Eduardo Mendoza lleva algo más de una década diciendo que desea abandonar la novela, pues ya no cree en la validez del género, y que quiere dedicarse a escribir teatro.
Por fortuna, Fabio, la novela no lo abandona a él. Algunos críticos le han acusado de falta de ambición por esta su última novela. Entiendo que lo acusan de no querer escribir La montaña mágica, competir con Proust o haber renunciado a esa entelequia tan divertida que es La gran novela sobre Barcelona, trasunto de La gran novela americana, que todo escritor barcelonés, sin distinción de lenguas, desea escribir - si no está ya escrita, véase La verdad sobre el caso Savolta, del propio Mendoza o Si te dicen que caí, de Juan Marsé, o El dia que va morir Marilyn, de Terenci Moix.
Sí, tal vez Mendoza ha sido poco ambicioso, con esta novelita, pero celebro que haya recuperado su parte más lúdica, pues él es eso, un magister ludi, y en la anterior novela, Mauricio o las elecciones primarias, se adivinaba la ambición y la desgana, y el aburrimiento es el peor enemigo de la ficción - y de la vida.
Nada de aburrimiento encontramos en la última ¿novela? de Mendoza, desde el delicioso párrafo inicial, " Que los dioses te guarden, Fabio, de esta plaga, pues de todas las formas de purificar el cuerpo que el hado nos envía, la diarrea es la más pertinaz y diligente.", hasta la precuela de los evangelios que supone la trama - podría llamarse "El evangelio según Pomponio"-, a la entrañable relación entre Pomponio y el niño Jesús, y a esas perlas Mendozianas de humor de finísima ironía, cuando el tribuno Apio Pulcro declara "Mi obligación es hacer cumplir la ley, no conocerla".
Desde el recurso a la literatura epistolar, a la manera de las cartas de Plinio el joven, o las que Quinto Tulio Cicerón le envió a su hermano Marco para aconsejarle cómo lograr el consulado, hasta el deux ex machina final; o la aparición de otro personaje estrella del cine bíblico. Todo es fiesta en esta novela de Mendoza, con diferentes niveles de lectura, capaz de contentar a paladares diversos.

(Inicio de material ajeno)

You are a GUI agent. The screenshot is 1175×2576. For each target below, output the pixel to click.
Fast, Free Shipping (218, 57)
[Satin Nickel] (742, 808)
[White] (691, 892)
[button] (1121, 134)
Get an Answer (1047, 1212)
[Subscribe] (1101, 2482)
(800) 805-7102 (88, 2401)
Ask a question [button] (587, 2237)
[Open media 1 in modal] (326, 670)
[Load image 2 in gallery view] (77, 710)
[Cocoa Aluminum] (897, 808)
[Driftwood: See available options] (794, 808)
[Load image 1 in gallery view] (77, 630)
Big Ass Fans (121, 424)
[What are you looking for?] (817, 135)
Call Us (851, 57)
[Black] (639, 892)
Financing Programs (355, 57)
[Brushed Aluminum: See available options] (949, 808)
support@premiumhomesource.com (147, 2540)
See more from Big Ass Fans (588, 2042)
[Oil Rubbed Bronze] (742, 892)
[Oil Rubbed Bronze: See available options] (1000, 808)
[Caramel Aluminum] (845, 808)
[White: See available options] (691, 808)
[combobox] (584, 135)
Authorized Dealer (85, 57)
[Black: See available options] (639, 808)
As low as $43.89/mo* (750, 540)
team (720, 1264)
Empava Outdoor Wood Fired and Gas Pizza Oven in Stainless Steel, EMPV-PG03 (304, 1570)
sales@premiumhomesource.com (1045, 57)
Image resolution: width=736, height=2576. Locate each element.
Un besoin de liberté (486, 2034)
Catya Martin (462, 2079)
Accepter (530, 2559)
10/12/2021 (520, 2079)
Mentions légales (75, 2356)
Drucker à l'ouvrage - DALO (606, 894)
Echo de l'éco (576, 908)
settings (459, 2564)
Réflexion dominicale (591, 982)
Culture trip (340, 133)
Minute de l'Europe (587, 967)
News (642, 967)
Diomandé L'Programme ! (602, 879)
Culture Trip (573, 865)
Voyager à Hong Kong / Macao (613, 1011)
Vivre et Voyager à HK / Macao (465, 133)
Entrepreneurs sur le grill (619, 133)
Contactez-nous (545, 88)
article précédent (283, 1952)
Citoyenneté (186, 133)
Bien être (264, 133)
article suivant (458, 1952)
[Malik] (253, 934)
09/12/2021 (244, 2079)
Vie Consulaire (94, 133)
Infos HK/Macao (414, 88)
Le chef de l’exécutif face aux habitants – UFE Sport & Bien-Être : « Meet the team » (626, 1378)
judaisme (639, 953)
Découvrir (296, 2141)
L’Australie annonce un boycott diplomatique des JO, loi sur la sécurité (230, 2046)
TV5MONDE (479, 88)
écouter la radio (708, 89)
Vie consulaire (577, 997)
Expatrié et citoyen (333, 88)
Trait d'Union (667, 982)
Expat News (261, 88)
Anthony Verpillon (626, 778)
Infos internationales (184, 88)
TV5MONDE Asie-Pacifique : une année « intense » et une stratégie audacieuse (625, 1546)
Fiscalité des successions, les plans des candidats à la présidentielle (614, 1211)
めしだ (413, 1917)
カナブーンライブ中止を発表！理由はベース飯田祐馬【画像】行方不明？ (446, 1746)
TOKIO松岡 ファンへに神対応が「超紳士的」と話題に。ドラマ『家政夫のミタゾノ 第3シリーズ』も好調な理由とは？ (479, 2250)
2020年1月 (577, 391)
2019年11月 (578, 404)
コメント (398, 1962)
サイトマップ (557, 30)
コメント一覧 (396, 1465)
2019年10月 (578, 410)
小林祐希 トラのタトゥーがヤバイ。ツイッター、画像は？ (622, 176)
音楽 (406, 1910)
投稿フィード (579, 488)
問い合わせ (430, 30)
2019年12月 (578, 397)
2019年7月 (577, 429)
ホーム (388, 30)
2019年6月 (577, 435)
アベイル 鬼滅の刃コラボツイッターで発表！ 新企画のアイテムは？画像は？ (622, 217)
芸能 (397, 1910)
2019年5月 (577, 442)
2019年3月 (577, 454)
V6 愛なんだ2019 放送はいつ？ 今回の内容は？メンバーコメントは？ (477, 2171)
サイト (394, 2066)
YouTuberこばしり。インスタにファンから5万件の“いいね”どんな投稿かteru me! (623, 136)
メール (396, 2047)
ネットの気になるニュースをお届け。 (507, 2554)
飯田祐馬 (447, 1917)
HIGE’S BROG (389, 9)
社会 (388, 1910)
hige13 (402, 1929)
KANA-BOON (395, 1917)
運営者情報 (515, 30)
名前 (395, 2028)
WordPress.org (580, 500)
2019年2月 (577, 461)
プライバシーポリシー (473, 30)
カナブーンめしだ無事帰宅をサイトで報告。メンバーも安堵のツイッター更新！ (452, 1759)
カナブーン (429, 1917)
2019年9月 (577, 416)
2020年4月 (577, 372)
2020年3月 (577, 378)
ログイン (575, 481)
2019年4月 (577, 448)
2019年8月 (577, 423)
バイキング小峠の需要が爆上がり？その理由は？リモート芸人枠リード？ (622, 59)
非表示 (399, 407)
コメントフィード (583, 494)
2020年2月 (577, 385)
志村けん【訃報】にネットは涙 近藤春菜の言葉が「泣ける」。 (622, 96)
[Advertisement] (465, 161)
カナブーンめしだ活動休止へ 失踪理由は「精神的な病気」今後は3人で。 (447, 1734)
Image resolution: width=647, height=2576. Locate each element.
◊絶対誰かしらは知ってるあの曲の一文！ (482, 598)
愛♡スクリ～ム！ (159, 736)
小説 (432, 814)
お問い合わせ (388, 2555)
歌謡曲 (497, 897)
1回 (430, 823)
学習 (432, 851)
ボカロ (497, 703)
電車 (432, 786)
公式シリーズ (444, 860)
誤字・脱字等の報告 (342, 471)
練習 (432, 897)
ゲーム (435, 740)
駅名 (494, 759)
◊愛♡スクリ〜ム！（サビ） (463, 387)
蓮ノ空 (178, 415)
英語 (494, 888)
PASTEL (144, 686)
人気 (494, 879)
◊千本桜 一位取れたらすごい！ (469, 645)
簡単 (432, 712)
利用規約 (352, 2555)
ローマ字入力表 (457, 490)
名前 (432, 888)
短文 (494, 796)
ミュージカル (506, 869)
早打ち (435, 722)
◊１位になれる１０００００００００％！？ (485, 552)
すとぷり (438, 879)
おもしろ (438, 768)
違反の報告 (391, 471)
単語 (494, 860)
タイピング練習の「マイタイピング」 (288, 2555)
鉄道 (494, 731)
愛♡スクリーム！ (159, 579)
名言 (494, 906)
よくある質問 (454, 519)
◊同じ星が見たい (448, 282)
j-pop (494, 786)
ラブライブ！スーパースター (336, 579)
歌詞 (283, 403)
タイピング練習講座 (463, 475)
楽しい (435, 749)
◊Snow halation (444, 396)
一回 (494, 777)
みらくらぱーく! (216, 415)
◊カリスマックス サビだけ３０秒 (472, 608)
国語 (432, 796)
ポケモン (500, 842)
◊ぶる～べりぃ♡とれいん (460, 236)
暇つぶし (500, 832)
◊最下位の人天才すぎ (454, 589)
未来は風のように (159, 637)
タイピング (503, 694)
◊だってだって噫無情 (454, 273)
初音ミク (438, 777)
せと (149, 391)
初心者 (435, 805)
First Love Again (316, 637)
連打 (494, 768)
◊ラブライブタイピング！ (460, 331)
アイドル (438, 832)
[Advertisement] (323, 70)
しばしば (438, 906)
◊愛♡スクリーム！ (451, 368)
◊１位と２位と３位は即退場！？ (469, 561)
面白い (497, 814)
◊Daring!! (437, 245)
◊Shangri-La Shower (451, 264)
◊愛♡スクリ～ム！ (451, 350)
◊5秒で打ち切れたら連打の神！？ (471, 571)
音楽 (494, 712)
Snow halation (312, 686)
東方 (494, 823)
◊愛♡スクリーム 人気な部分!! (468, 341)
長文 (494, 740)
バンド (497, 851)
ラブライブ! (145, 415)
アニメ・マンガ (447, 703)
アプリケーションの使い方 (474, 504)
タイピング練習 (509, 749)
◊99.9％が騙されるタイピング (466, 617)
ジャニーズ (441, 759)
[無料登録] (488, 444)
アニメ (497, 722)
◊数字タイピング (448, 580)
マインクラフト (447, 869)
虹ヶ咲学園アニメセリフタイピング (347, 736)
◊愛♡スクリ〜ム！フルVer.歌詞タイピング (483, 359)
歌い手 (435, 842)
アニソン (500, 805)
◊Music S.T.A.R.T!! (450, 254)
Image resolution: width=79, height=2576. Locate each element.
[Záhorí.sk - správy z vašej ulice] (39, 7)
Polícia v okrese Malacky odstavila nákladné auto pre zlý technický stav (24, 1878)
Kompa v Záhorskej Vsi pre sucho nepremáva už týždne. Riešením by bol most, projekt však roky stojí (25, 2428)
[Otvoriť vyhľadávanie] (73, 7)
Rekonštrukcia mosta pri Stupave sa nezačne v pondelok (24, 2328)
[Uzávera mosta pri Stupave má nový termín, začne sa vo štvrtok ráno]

Quizá no será una obra perdurable, ni cambiará el curso de la novela, pero siendo Mendoza alguien que ha perdido la fe en tan noble y camaleónica señora, una especie de filósofo descreído y desclasado, como su, pese a todo, competente Pomponio ¿no deberíamos perdonarle todo eso y agradecerle el buen rato que nos ha hecho pasar?